Mike grew up eating grilled zucchini that his dad would make "Greek style" which just means with olive oil and lemon juice. His dad would slice the zucchini lengthwise into long, thick strips, then drizzle with olive oil, salt and pepper, grill over high heat, then toss with lemon juice and a little more olive oil. Don't get me wrong, it's delicious. But I've recently found and adapted a recipe for grilled zucchini that... dare I say... I like even better! 

The inspiration for this recipe comes from a grilled squash and prosciutto recipe from Food & Wine's website that I made for Mike's 30th birthday party this year. But like most things I try to cook, I don't have all of the ingredients, so I adapt it to use whatever I have on hand. 

I started with 3 petite zucchini from the Madison farmer's market (which is my happy place, for the record). I sliced them on a bias on the mandolin between 1/8 and 1/4 inch thickness. Then I rubbed them down with olive oil, and Mike took them outside to grill them. While he was grilling, I made the dressing.
The dressing was so simple. I took the top 6 inches of 3 mint sprigs from my garden, and did a chiffonade on the leaves. This mint form my garden grew out of scraps. Last year I needed mint and what they had in the store was "living" herbs that still had a little root bulb. I bought no more mint from the store than what I used in this recipe, and it's grown into this bush you see here! 

Then since I didn't have lime zest, I used about 1 tbsp of lime juice from a bottle that I keep in the fridge. To that I added 1-2 tbsp of extra virgin olive oil, and about 1 tsp of garlic paste that I had in the fridge (if you remember from my garlic post, I had to go buy a tube of the stuff to do research, and I determined that it would be best to use in raw applications like dressings. So I put those cloves back and reached for the tube instead!). Otherwise I would have run 2 cloves through the garlic press. After adding a pinch of salt and pepper and giving it a good stir, the dressing was ready to go!

 And as long as I had the mint and the lime juice out, I whipped up a little mojito for myself... muddled mint with sugar and lime juice, add some rum, and simple syrup, and shake with ice. Pour into a glass with some soda water, and garnish with another fresh sprig of mint... it was the perfect dinner cocktail to compliment my zucchini.

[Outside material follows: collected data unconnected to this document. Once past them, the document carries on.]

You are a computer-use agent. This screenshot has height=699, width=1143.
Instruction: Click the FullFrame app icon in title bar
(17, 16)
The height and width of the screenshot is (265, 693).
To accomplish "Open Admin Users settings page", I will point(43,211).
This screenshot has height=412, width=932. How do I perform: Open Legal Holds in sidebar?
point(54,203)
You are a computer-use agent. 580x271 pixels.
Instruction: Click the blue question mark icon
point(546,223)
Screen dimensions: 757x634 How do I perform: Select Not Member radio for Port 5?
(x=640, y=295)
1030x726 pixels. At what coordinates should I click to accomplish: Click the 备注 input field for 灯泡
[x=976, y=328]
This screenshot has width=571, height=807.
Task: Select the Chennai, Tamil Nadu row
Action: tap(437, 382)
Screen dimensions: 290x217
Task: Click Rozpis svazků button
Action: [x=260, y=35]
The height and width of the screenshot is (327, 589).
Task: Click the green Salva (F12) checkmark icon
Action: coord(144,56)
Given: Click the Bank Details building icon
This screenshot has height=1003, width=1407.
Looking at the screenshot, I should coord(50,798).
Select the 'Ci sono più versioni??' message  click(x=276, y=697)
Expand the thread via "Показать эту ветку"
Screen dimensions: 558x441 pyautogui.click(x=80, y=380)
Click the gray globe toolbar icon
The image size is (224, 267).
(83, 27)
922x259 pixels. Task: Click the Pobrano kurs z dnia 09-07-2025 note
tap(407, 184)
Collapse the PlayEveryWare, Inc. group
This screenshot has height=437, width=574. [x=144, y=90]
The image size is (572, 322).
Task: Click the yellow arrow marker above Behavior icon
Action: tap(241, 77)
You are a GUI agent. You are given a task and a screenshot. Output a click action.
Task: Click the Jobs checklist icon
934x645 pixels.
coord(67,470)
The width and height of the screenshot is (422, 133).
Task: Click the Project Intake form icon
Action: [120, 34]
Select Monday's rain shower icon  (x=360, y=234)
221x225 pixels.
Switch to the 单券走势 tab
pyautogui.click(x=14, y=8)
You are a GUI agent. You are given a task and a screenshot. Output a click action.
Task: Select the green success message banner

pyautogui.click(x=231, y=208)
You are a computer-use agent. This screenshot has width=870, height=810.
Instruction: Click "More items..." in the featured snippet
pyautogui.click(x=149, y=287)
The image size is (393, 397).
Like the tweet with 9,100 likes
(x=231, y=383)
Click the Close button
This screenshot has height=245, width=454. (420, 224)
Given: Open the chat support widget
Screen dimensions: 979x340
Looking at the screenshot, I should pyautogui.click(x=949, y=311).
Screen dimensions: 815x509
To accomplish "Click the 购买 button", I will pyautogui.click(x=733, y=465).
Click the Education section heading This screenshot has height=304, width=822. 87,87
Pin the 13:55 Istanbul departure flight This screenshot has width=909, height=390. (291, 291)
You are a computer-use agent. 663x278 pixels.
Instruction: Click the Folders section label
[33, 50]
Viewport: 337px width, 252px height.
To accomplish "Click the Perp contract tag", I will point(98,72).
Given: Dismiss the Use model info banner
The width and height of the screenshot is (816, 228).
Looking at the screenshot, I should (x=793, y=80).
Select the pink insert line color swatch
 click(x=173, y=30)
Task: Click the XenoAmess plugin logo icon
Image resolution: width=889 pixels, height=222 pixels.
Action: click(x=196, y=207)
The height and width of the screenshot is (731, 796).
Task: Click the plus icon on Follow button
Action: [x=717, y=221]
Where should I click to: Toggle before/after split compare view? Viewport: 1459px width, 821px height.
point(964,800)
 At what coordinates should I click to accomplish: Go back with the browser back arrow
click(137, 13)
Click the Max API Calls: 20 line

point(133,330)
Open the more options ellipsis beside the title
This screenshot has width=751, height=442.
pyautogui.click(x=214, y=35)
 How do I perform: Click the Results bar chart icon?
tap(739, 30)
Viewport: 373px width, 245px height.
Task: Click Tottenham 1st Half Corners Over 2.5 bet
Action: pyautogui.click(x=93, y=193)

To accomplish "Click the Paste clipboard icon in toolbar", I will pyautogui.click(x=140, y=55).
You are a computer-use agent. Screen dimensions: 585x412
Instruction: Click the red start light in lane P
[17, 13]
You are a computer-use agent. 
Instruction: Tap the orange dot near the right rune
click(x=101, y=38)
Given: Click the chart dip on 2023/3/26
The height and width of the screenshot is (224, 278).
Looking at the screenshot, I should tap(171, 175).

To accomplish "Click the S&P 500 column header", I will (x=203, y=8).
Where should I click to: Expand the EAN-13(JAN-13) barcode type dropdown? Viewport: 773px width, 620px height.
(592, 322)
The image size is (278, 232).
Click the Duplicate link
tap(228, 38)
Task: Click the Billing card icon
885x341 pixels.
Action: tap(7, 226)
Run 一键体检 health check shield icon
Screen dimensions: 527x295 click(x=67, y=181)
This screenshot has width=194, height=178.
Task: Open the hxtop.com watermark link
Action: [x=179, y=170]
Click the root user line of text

 The last challenge is that I don't keep prosciutto laying around. That would be a crime... if I have prosciutto sitting in my fridge, it will be gone within 24 hours. But part of what makes this recipe so successful is the way that each of your different taste buds has something to do! Sweet from the zucchini and mint, sour from the lime, a little bitter from the pepper, umami from the garlic, and.... salt from the prosciutto! But without prosciutto, just adding some extra salt could have worked but it would have been lacking the extra umami that you get from the cured meat. So I scanned my fridge and found that I had some feta cheese - perfect!!! So after the zucchini was beautifully grilled, I drizzled on the dressing and tossed it all together. And lastly, took some of that salty feta and crumbled it into the smallest pieces possible and let it soften slightly over the hot zucchini. For a recipe that only took me a few minutes to throw together, this came out fantastic. I look forward to making it for a grill out we're having in a few weeks!